With respect to BRAPP, the restriction in the runners is not as relevant to TB sizing  as people think. Importantly they are not looking at the complete operation of a Plenum manifold. Don't forget, ALL 6 runners have a combined flow that has to go through the Throttle Body. Any improvement on flow to ANY area of the Intake manifold will have an effect on the overall performance.  Especially to NA plenum manifolds. 

 

Adding a 60 mm TB and porting the TB opening won't give you much of a gain. But it is measurable. Removing the bumps at the TB intake definitely helps. 

 

Adding a larger Plenum while keeping the same size runners also results in a Performance gain. People who do not understand how this can work with smaller runners need to look at the design of Plenum manifolds . There are formula's for working out the Plenum volumes. I don't have them at my finger tips.

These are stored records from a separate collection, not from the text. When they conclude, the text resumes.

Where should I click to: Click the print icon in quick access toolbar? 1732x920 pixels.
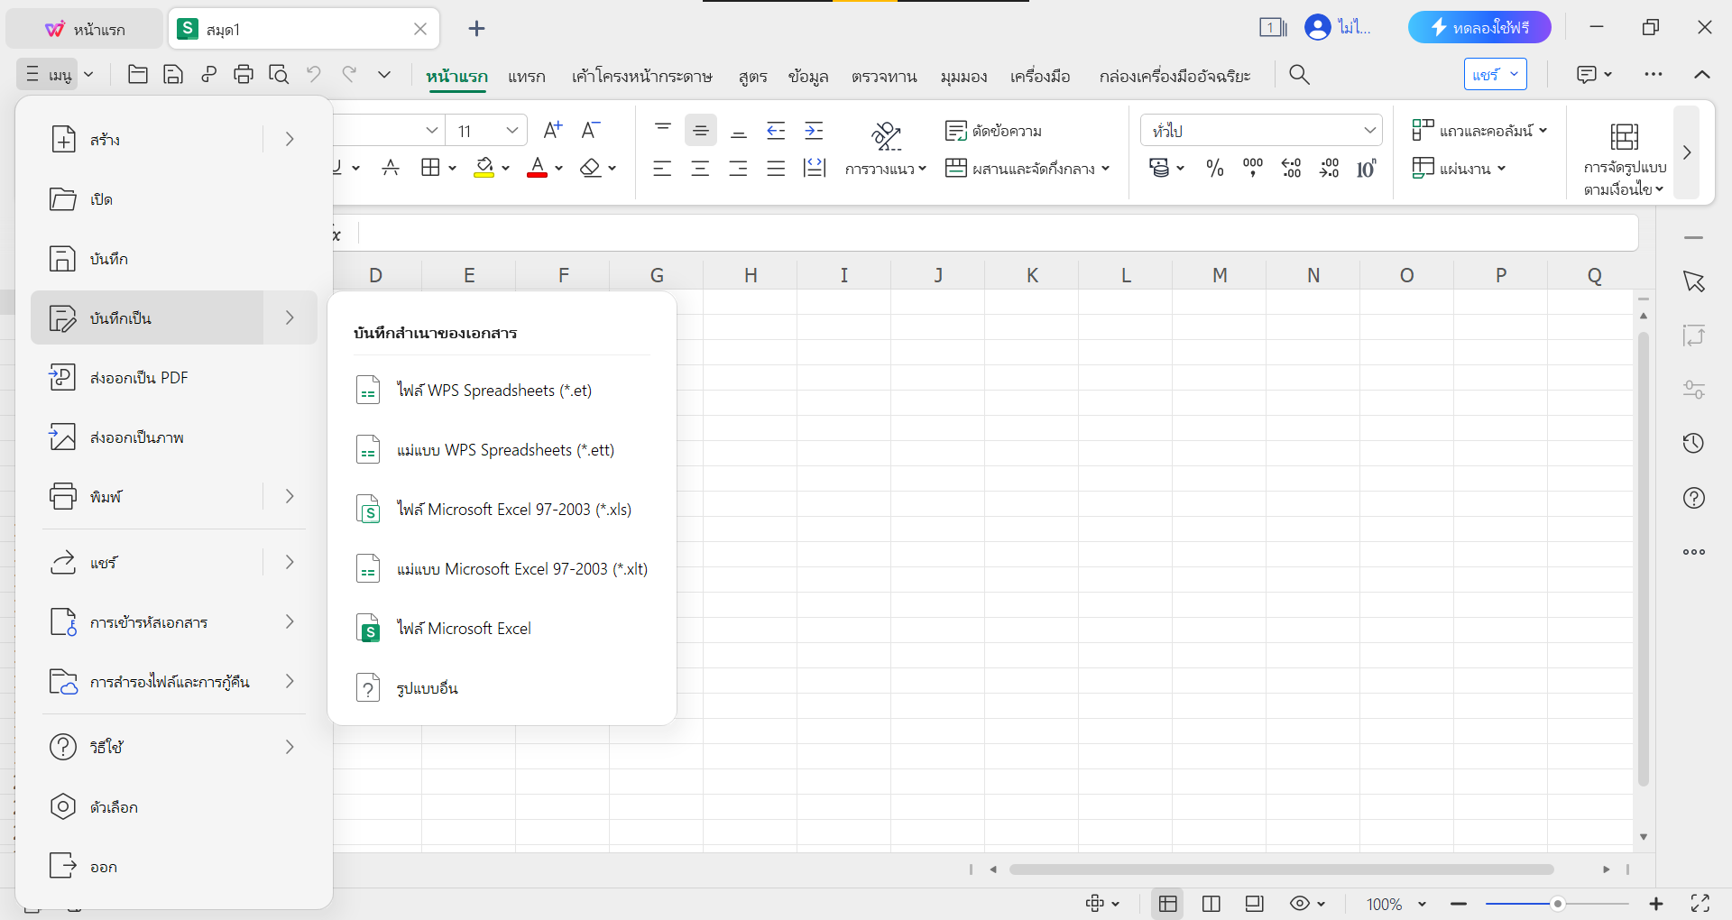[x=243, y=75]
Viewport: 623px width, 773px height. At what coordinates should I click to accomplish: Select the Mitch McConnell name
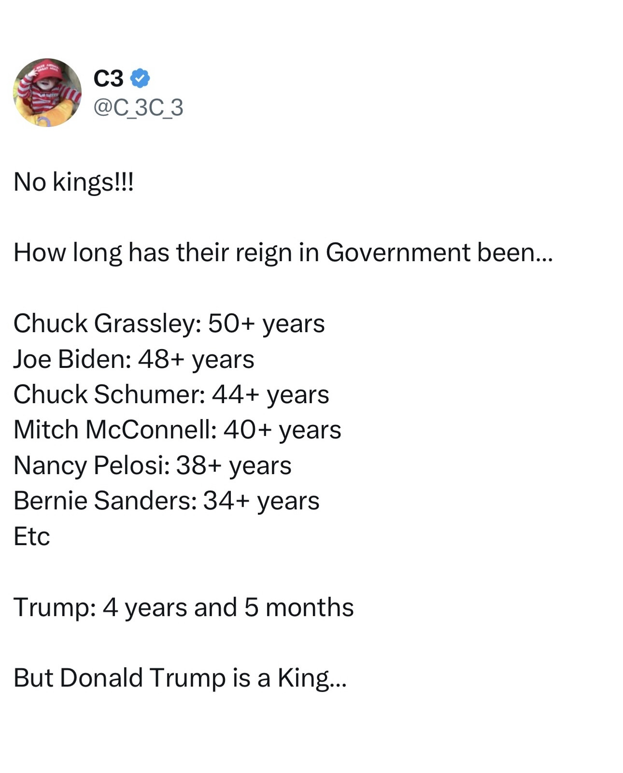(113, 430)
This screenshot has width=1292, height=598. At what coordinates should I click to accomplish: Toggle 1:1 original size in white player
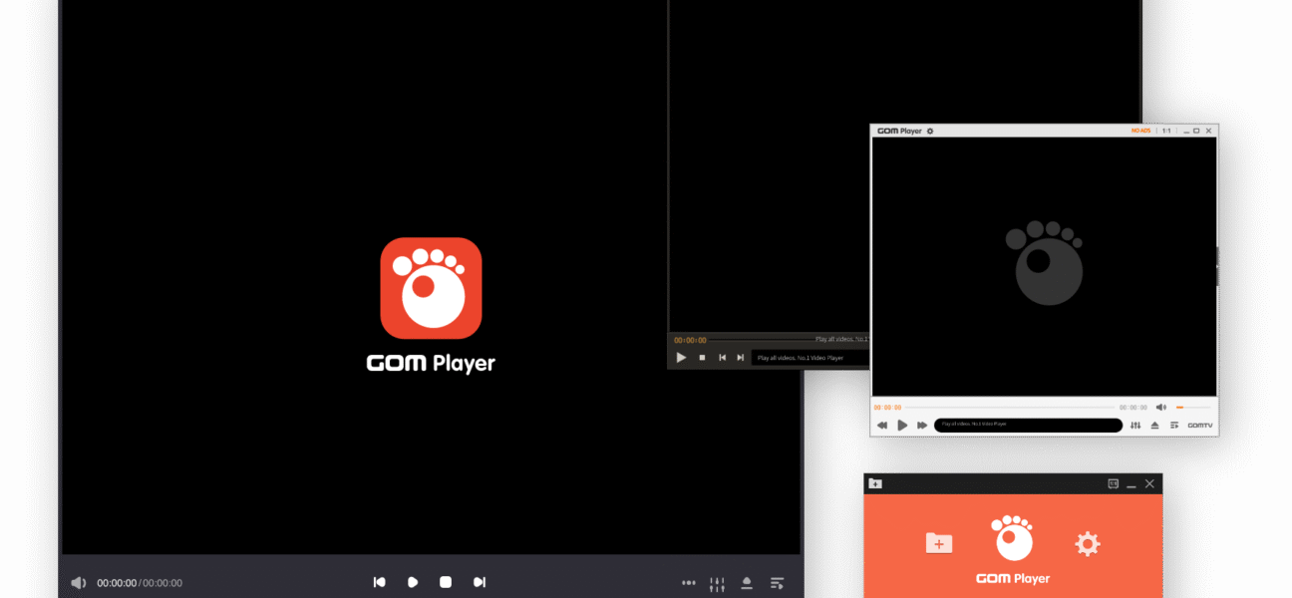click(1166, 131)
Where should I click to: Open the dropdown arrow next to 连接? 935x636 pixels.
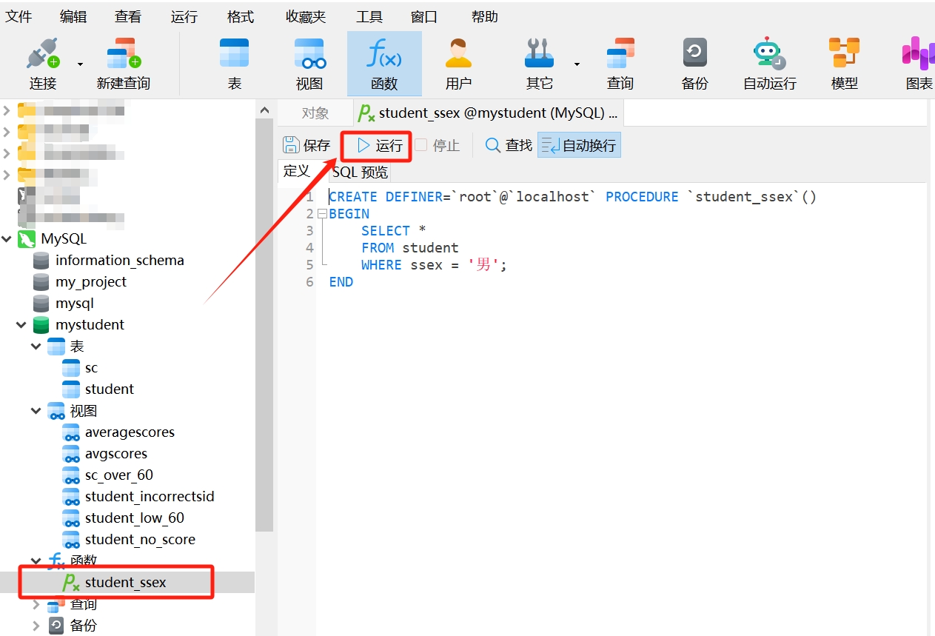(80, 64)

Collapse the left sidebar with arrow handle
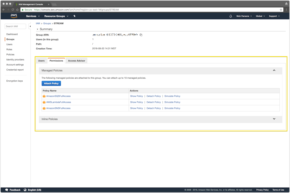point(30,26)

But for maximum performance the Intake plenum volume has to be much larger than the Volume of all the Cylinders combined . 

 

The trick is reducing the Vacuum pressure drop  created inside the Manifold. Ideally you want the Plenum and TB to be large enough to allow the Plenum to be at atmospheric pressure at WOT . If you are creating a Vacuum in the Plenum at WOT, you are reducing flow to the engine. This is true on any engine. Most factory manifolds do create a Vacuum at WOT. 

 

Increasing Plenum volume and  TB size do improve performance. Even with much smaller intake runners. . All you have to do is look at V8 EFI Plenum racing manifolds. HUGE Plenums with HUGE TB's. TB"s have a much larger flow capability than a single runner. Or even all  of the cylinders together. It's all about reducing ANY restriction to flow through out the complete manifold, and also about keeping the Pressure drop minimised at WOT.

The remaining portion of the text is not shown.